Dick Gordon returned to public radio this past week with an inaugural show themed around the issue of torture.
It is not archived yet and I have no transcript, but there is an encore airing tonight, Sunday, Feb. 19, 2006 at 7 PM. You should be able to live-stream it here: http://www.wunc.org/thestory/Click on the format you'd like in the column on the right. You may have to designate a preferred player.The Story
with Dick GordonFeb 16:
"Can torture ever be justified to help win the so-called war on terror? Is there any real difference between harsh interrogation and torture? The questions just don't go away. Experts in international law and academics have argued over all this. But what about the person who was tortured for political reasons? Or the person doing the interrogating? Dick Gordon has The Story; hear what the real scars of torture are."Gordon interviews first a victim of torture by the British police, Jim Alted (sp?), who was never charged with a crime but beaten and held for a long while. "The torture turned you into what you are accused of..." He was accused of being in the I.R.A., and was not, if I recall correctly, but did become involved with them later on. Apparently, he named names in the course of the torture, ANY NAMES he could think of, friends who may have been in the I.R.A., friends who were not.

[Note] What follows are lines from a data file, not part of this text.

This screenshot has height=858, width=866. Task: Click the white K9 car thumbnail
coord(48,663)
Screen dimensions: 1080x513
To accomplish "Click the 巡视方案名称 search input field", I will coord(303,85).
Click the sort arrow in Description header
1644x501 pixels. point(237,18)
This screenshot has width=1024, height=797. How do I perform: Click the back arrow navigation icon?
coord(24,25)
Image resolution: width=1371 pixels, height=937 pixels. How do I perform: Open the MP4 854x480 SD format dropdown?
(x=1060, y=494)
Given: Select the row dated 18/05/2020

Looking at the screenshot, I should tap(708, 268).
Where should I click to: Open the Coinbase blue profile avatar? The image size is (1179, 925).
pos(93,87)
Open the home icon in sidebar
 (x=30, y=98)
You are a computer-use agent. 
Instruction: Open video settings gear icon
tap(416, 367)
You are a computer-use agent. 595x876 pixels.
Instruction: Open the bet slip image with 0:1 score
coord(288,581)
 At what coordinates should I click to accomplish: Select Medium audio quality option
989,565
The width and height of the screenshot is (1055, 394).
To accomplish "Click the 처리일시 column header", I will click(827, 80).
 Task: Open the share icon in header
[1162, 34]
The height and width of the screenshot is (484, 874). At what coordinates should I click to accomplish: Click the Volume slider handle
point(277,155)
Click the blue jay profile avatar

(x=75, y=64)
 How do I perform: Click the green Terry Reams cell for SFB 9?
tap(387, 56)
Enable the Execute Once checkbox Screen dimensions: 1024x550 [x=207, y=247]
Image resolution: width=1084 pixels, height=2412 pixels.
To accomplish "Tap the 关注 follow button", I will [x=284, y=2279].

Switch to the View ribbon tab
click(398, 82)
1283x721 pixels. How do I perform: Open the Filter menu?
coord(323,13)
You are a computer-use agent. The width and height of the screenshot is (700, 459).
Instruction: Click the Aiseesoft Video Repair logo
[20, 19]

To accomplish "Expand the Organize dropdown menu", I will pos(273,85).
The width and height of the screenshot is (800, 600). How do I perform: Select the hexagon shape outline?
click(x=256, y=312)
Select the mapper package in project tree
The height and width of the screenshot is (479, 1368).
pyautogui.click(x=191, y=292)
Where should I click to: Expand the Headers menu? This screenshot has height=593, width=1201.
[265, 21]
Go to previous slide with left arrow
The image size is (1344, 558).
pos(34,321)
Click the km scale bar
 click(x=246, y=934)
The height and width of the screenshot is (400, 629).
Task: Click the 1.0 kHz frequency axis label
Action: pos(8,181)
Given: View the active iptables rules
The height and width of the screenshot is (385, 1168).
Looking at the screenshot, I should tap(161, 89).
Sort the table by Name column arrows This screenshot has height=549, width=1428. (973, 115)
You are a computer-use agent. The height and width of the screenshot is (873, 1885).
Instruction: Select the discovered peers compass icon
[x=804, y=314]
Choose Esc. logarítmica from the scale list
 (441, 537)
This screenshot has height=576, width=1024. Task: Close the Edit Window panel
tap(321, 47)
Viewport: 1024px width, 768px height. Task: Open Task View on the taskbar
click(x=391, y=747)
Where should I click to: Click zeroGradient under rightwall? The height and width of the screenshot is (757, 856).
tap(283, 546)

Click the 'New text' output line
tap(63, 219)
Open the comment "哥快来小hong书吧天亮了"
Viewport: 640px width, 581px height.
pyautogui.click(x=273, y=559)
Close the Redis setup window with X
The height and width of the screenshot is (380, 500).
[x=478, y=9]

This interview is followed up by one with Tony Lagariana (sp?), a former interrogator with U.S. forces in Iraq, recently honorably discharged, who showed up in country in January 2004, after the events documented in the Abu Ghraib photos, but before the scandal broke. What follows are some quotes and notes I made as I listened to Thursday's broadcast.
He says that he took part in or was witness to the use of dogs, stress positions ("The Wall"), sleep deprivation, and hooding techniques: "I never beat anyone, but I know it happened." He points out that it simply took two statements from arresting units to bring the prisoners to him; basically he was told people were guilty, people who may have simply been picked up because they were just around an incident or weapons cache.
"90% were obviously innocent," maybe 95-96%. His job, he said, "should have been to get intelligence, but it became about getting confessions."
He claims he saw broken feet, hands broken, burns, contusions. These interrogations were carried out by Navy Seals and Force Recon Marines. "That's clearly torture," he said. His own work didn't produce any intelligence of any note (although he claims to know of one session that did result in discovering a attack plot.)
When asked, he said that he did say 'I'm sorry' to detainees on occasion, but took part in the process because he was "afraid to refuse an order I believed to be legal." Have we produced a whole new group of angry people, Gordon put to him? "I'm absolutely sure that's true... I'm sure we're creating more insurgents through our actions.
The lesson from his experience? "We shouldn't be doing this. We should've learned that from the occupying French in Algeria..." from World War I and World War II. "That's why we put in the Geneva Convention..."
I highly recommend listening to this, if you can.